START GIVEN INFORMATION

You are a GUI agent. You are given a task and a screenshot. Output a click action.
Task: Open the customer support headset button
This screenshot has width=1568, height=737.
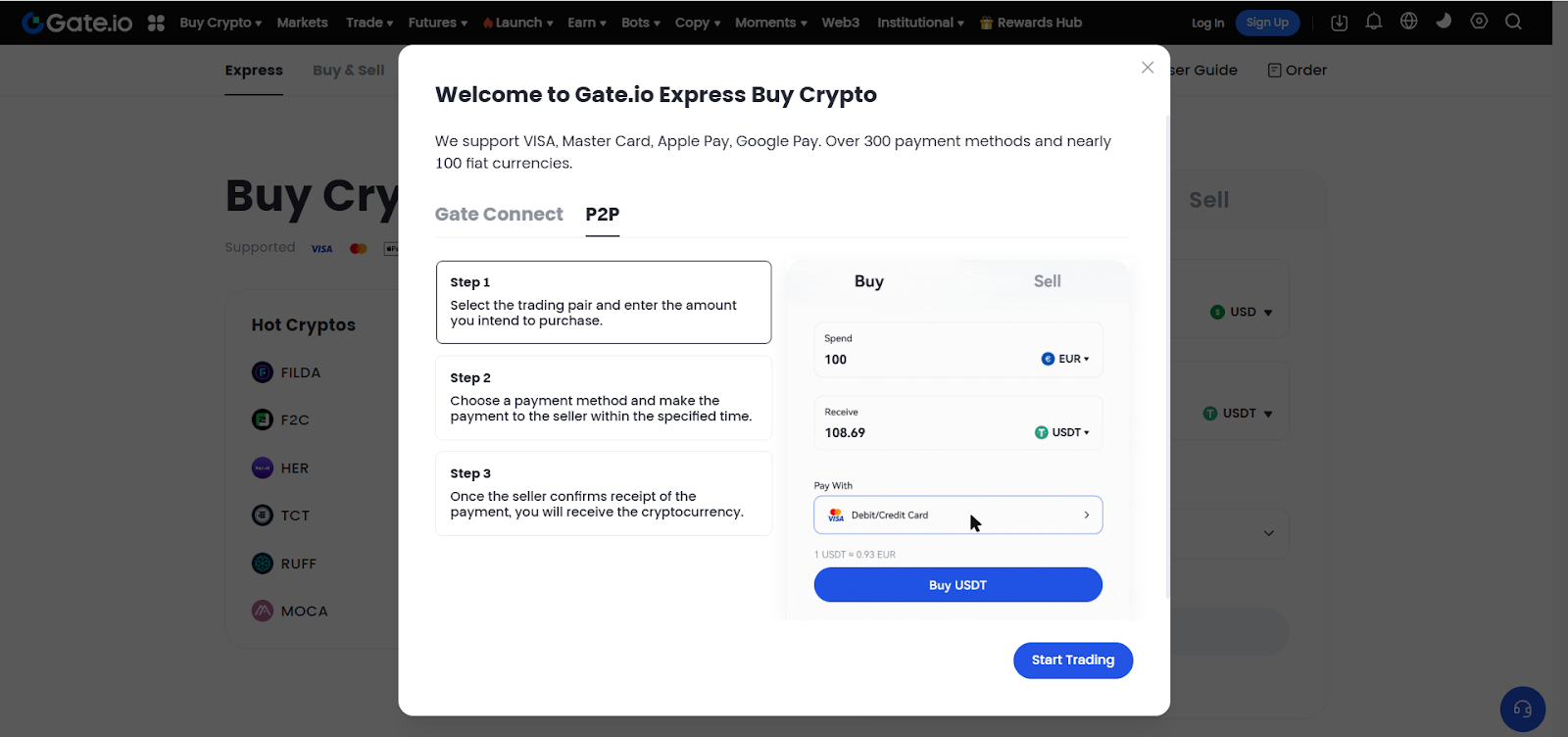click(x=1523, y=709)
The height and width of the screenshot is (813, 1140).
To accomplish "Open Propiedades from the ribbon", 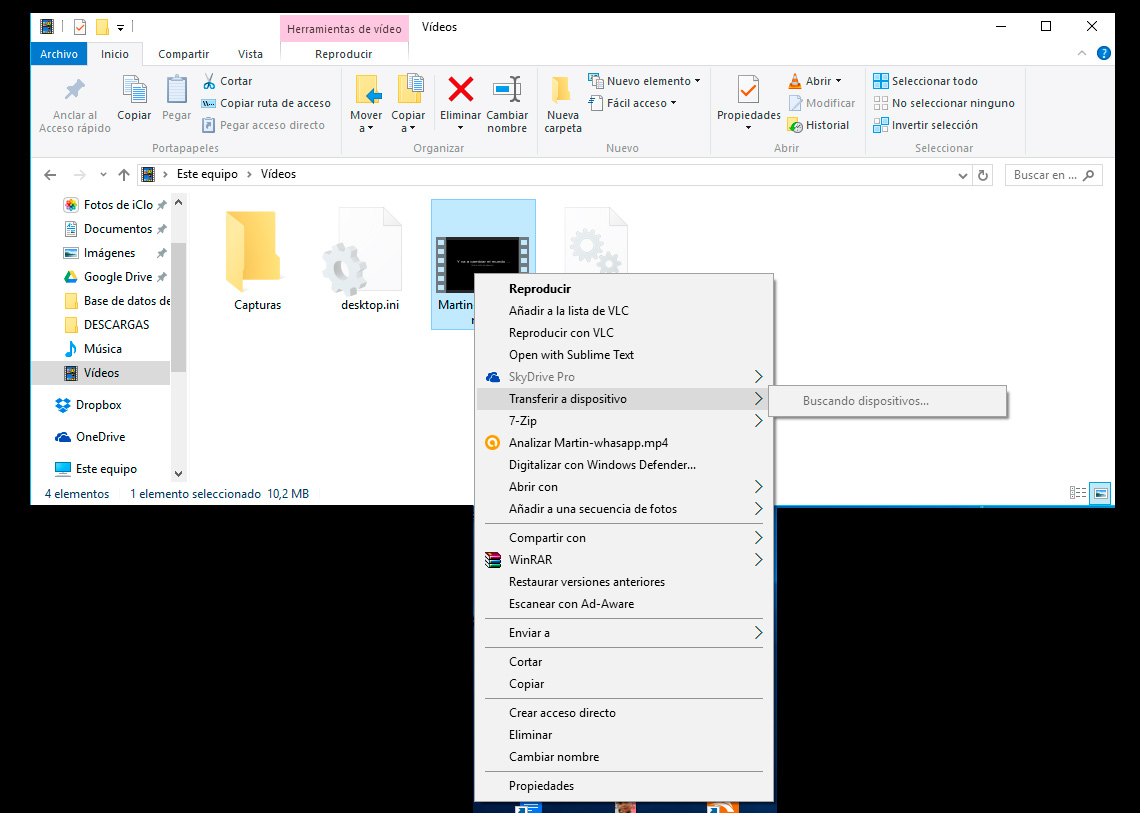I will point(748,92).
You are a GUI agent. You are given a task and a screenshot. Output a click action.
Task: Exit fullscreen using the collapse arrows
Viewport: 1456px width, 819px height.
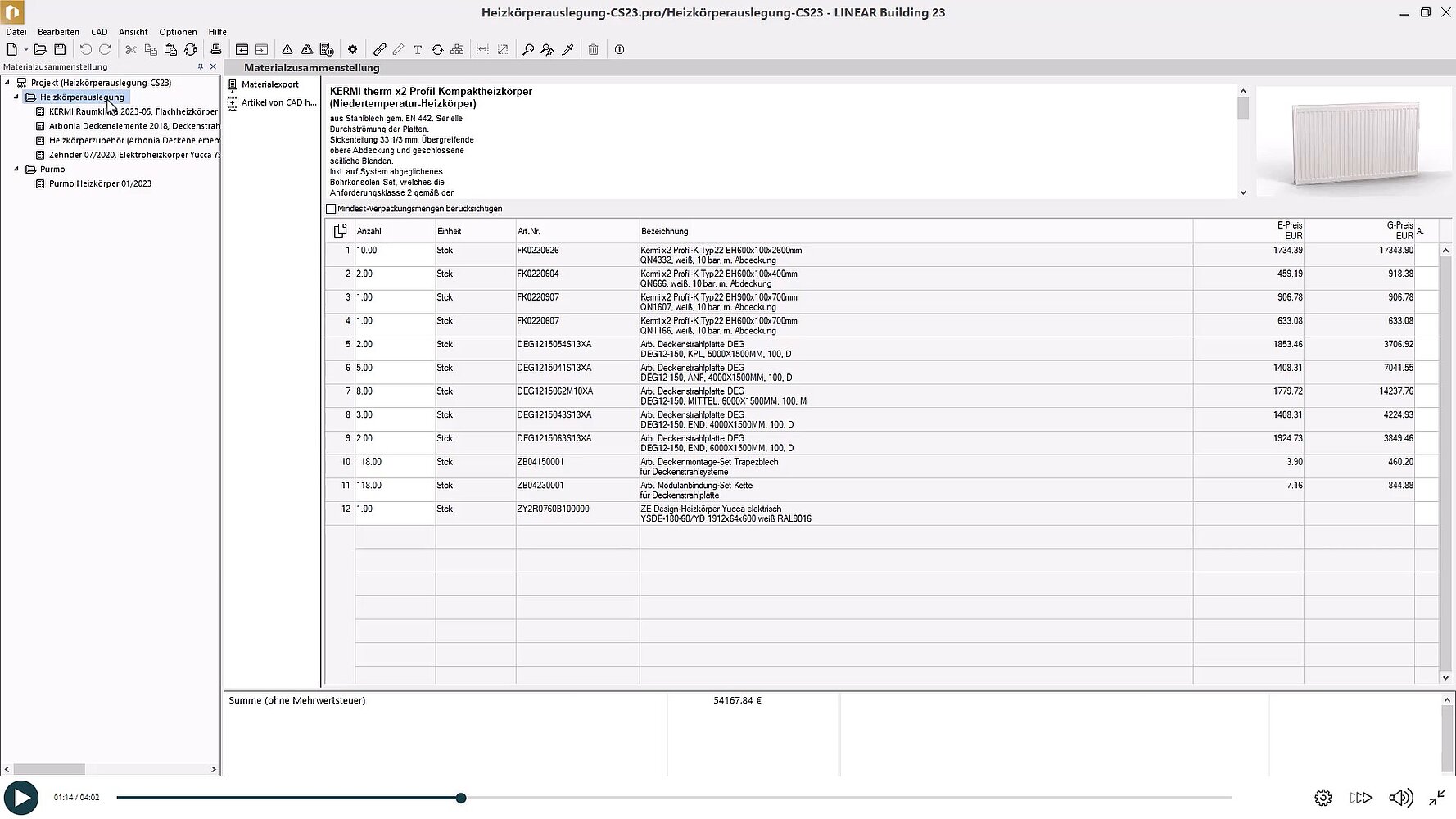(1437, 798)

END GIVEN INFORMATION

> [WORK ITEM]
Going from the line holding "Task: Exit fullscreen" to the last line of the data above, reproduce every line exactly, both included, with the pictures omitted.

> [ANSWER TO THE EXERCISE]
Task: Exit fullscreen using the collapse arrows
Viewport: 1456px width, 819px height.
(1437, 798)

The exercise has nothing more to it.